A Nanos Research poll conducted after last spring’s federal budget for the Canadian Council for Private-Public Partnerships — a “non-profit, non-partisan organization that promotes the use of public-private partnerships” — found that two-thirds of Canadians it surveyed “supported” (27 per cent) or “somewhat supported” (39 per cent) P3 arrangements to build new infrastructure provided that the buildings remained owned by the government. The polling question was conditional on the buildings staying in public hands. Roughly the same percentage of those surveyed cited cost overruns on previous projects managed by government (think military helicopters, the Yarmouth ferry, Muskrat Falls in Labrador) as a reason for their conditional support for some combo of private-public partnerships.
Asked if CUPE Nova Scotia could support a P3 model for health care similar to what has been used in Ontario, McFadgen replied:
If the building is publicly owned, it is not a P3. For the relationship to be a P3, ownership remains in the private owner’s hands. It is always more cost efficient for the public sector to own and run because there is no profit motive. CUPE NS remains opposed to profit in our public service delivery.
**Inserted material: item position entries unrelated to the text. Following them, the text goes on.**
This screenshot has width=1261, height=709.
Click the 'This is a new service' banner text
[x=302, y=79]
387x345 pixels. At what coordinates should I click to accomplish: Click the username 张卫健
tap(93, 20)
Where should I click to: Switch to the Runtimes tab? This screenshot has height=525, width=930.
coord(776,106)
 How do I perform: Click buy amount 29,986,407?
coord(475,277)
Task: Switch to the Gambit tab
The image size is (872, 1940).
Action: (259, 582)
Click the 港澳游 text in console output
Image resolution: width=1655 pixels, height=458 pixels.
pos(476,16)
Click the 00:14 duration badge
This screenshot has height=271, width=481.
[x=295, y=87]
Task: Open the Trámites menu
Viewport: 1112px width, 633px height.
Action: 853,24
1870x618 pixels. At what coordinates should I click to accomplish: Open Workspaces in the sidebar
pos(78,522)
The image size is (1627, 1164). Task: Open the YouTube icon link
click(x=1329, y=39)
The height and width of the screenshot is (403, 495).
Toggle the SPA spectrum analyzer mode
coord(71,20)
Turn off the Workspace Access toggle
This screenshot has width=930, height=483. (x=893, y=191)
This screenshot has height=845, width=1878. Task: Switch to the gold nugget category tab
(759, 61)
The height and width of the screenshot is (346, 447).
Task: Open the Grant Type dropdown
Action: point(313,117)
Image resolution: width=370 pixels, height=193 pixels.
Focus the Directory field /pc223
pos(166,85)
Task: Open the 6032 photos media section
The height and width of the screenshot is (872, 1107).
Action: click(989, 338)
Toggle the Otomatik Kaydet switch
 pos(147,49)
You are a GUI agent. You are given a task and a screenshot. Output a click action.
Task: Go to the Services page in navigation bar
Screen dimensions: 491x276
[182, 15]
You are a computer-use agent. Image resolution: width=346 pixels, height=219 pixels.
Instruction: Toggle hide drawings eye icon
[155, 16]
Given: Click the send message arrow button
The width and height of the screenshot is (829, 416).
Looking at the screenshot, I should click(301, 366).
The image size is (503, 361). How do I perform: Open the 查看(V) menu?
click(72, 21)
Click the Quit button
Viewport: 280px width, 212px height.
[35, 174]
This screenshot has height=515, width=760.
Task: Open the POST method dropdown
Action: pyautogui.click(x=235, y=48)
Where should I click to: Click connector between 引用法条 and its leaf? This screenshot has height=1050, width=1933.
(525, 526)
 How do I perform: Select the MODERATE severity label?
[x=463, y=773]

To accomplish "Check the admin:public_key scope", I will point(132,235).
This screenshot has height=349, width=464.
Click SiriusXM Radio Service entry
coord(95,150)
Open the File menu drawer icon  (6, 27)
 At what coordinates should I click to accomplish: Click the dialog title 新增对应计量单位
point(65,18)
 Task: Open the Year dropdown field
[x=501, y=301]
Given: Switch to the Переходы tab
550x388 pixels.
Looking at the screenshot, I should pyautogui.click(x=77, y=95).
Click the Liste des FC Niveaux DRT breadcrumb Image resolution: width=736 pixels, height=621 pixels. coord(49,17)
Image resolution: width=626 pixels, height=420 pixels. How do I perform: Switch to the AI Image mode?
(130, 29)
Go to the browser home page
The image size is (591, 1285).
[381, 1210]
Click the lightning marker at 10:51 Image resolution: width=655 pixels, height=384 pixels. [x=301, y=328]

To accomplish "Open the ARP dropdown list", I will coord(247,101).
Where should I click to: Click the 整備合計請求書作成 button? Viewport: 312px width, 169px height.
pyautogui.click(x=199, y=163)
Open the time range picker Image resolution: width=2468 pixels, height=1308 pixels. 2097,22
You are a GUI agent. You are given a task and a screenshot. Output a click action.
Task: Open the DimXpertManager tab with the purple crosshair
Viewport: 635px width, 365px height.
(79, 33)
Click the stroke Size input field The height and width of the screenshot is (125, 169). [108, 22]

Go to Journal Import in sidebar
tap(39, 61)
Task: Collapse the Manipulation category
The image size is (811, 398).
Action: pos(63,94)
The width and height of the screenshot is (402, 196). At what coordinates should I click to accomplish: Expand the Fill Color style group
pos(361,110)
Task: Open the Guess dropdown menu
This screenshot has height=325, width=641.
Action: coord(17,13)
The province expects to name its choice to manage the planning and replacement of the worn out VG later this month. What will be one of the province’s largest infrastructure projects in decades is destined to outlive those who helped launch it. Deputy Health Minister Peter Vaughan is leaving this fall and Terry Smith-Lamothe, the building design team leader, is due to retire before the 2022 target date to re-locate most VG in-patients and clinical services.